December 4th, 2011 at 1:32 pm
My best guess is that 27D8 is just a magic
(in the firmware data, you can find the entire “KORG FILE SYSTEM” header string wih the trailing “FF 27 D8 00″, must be used to check if a new update has the valid format)
December 4th, 2011 at 5:01 pm
Ludo, it seems like you’re right. There’s another occurrence of KORG SYSTEM FILE in the file, and it’s directly followed by FF 27 D8. So that’s probably it.
December 5th, 2011 at 12:04 am
And the checksum is just the sum modulo 256 of the bytes of the paquet data (without the 0×55).
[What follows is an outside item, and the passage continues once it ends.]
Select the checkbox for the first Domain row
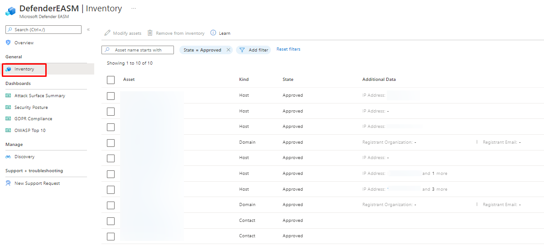 click(x=111, y=143)
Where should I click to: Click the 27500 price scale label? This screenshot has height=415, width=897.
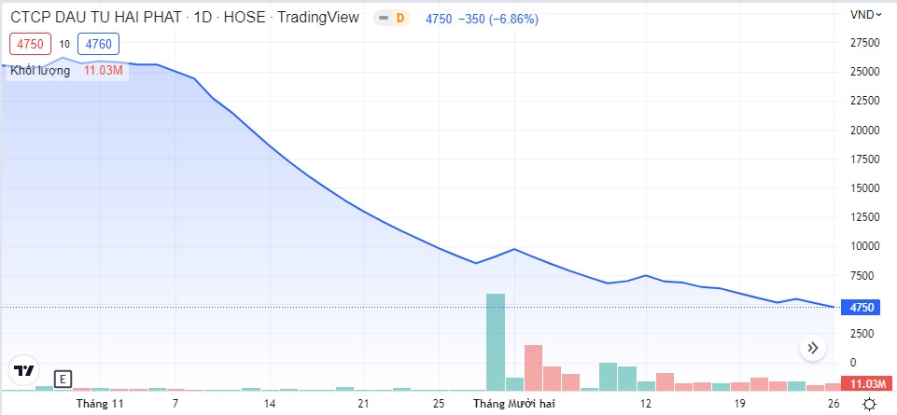865,42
December 5th, 2011 at 12:29 am
*(without the 0xA9 and the three 0×55)
my decoder: https://gist.github.com/1431500
December 14th, 2011 at 7:35 pm
So has anyone tried analysing the firmware binary yet? Is the processor architecture known?
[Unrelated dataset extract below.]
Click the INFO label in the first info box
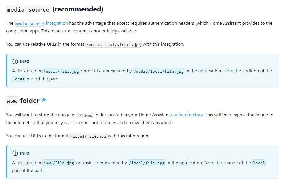The image size is (285, 185). point(25,61)
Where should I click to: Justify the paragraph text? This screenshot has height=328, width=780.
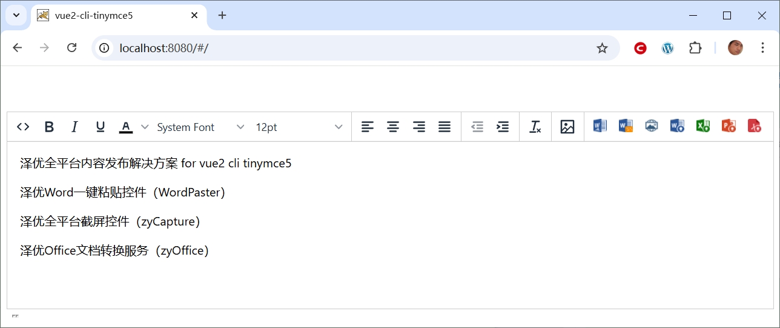[x=445, y=127]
December 29th, 2011 at 5:31 am
I’m pretty sure the 43 bytes are to give the hardware time to consume the 256-byte buffer, e.g., to write it to flash. I wrote a real-time Arduino decoder (https://github.com/sowbug/TribeDuino). Given the memory and time constraints, I couldn’t imagine doing anything useful with the packet data without the 75-millisecond delay provided by these sync bytes.